- Exercise instructions: Your output should consist solely of the lines from the one holding "How do I perform: Switch to the Thme tab?" to the end of the records below, inclusive, reproduced exactly and free of pictures.

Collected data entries
━━━━━━

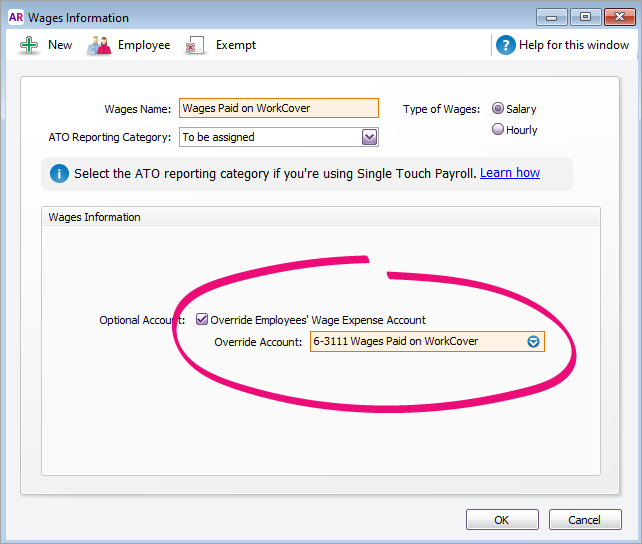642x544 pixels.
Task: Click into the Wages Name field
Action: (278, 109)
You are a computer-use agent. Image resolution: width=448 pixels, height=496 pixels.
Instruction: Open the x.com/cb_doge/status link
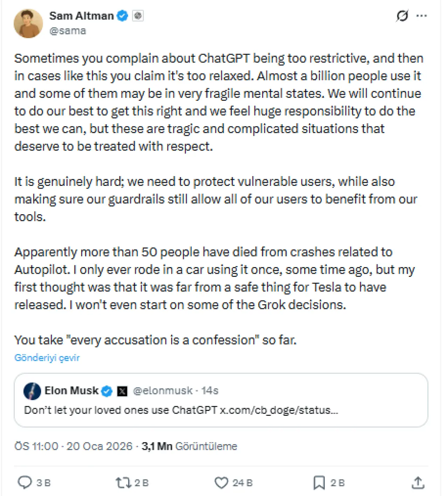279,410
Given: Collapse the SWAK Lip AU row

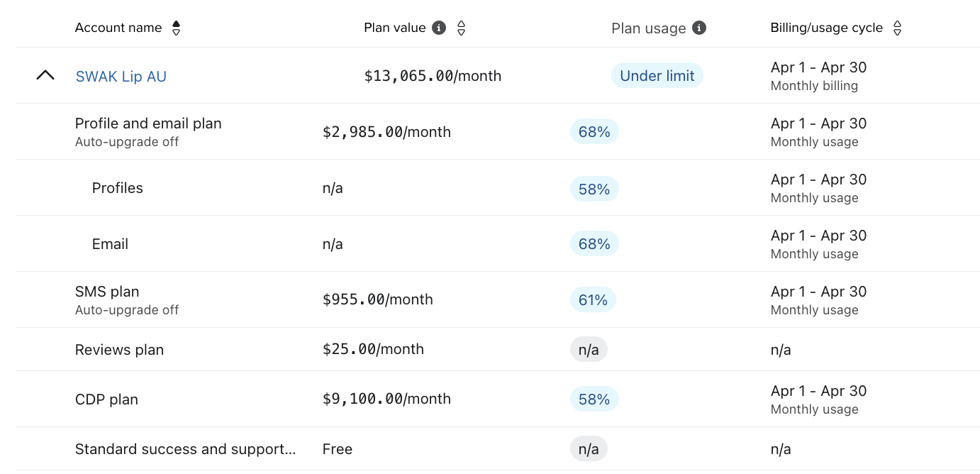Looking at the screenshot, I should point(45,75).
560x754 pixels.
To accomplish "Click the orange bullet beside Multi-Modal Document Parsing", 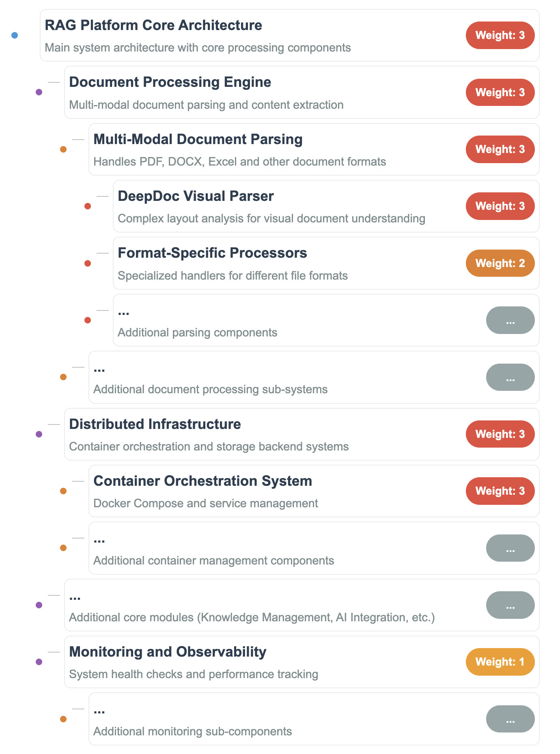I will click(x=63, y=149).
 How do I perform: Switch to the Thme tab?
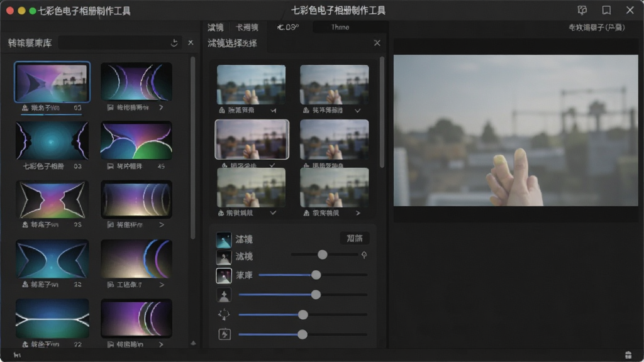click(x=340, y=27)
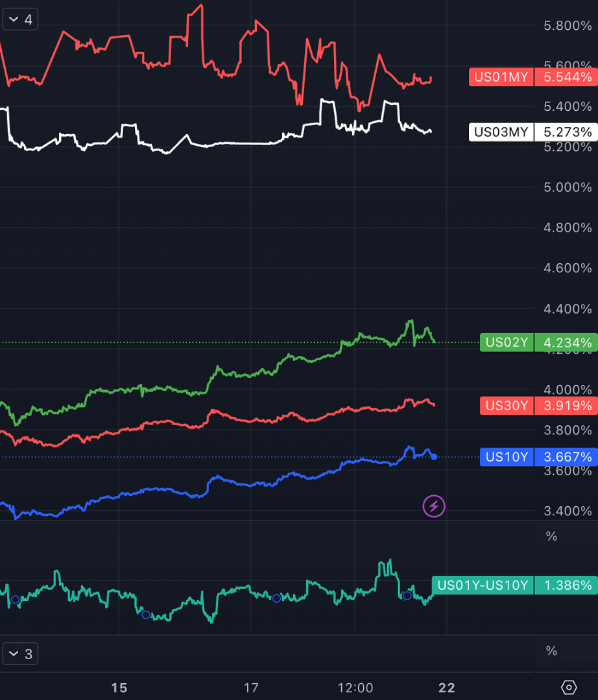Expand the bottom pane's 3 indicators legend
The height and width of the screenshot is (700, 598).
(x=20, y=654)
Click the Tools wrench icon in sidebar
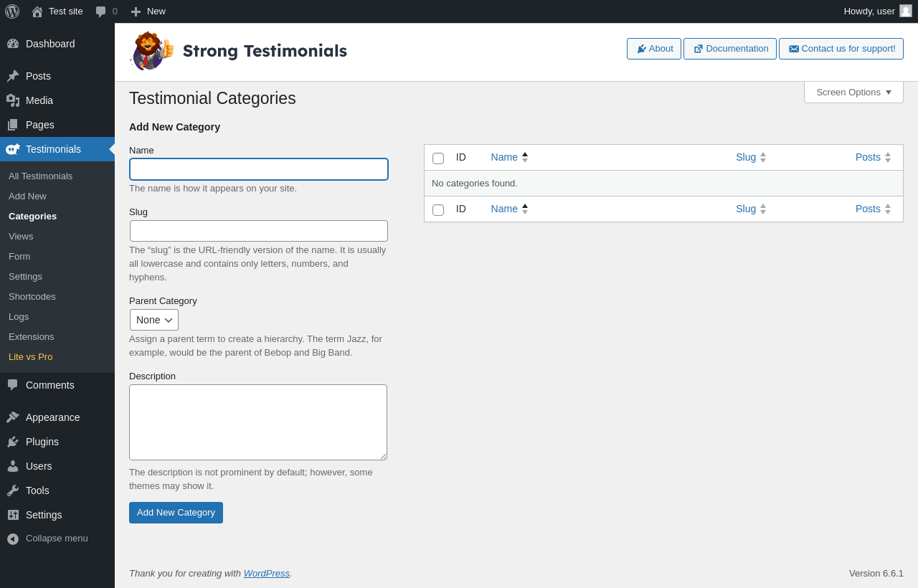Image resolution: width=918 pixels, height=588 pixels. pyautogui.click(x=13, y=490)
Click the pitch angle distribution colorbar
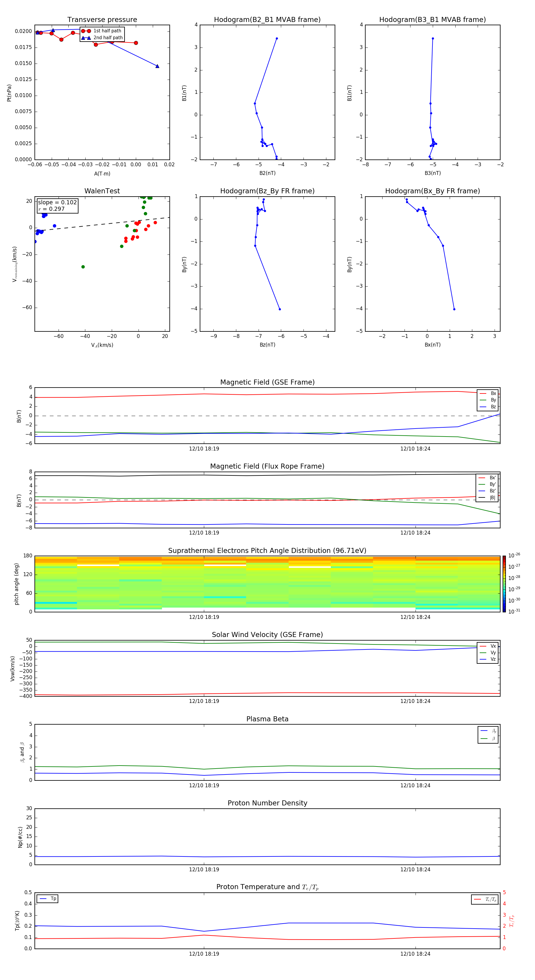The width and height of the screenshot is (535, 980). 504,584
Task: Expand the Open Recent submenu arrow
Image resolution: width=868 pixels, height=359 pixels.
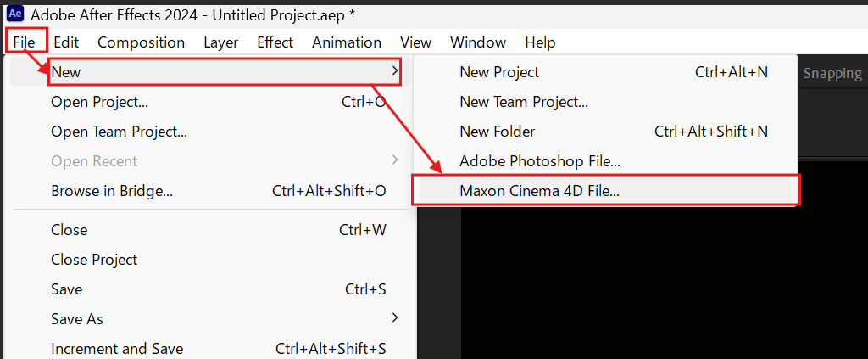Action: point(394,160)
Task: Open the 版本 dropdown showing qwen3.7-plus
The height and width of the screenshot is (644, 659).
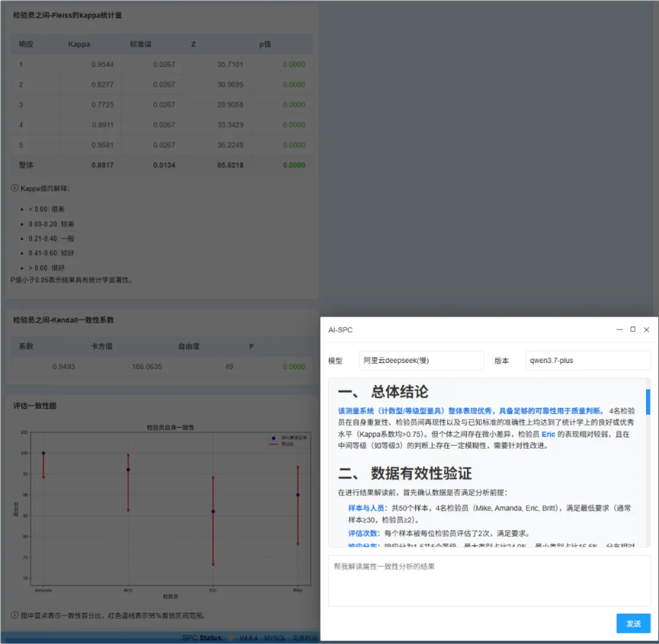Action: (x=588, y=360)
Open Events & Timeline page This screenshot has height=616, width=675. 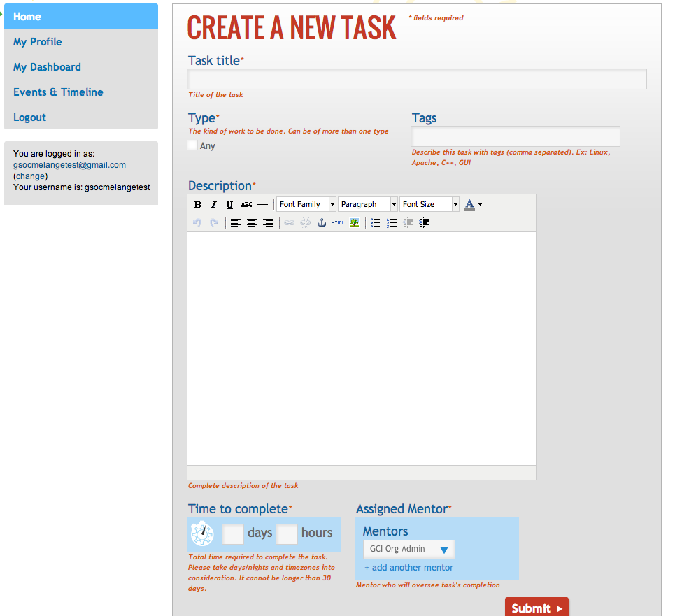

━━━━━━

- Output of the task:
 How do I perform: Switch to the Thme tab?
click(x=340, y=27)
Expand the bottom pane's 3 indicators legend
The height and width of the screenshot is (700, 598).
(x=20, y=654)
Click the Tools wrench icon in sidebar
Image resolution: width=918 pixels, height=588 pixels. pyautogui.click(x=13, y=490)
Click the pitch angle distribution colorbar
The width and height of the screenshot is (535, 980). 504,584
Task: Expand the Open Recent submenu arrow
Image resolution: width=868 pixels, height=359 pixels.
Action: point(394,160)
Task: Open the 版本 dropdown showing qwen3.7-plus
The height and width of the screenshot is (644, 659).
Action: (x=588, y=360)
Open Events & Timeline page This screenshot has height=616, width=675. 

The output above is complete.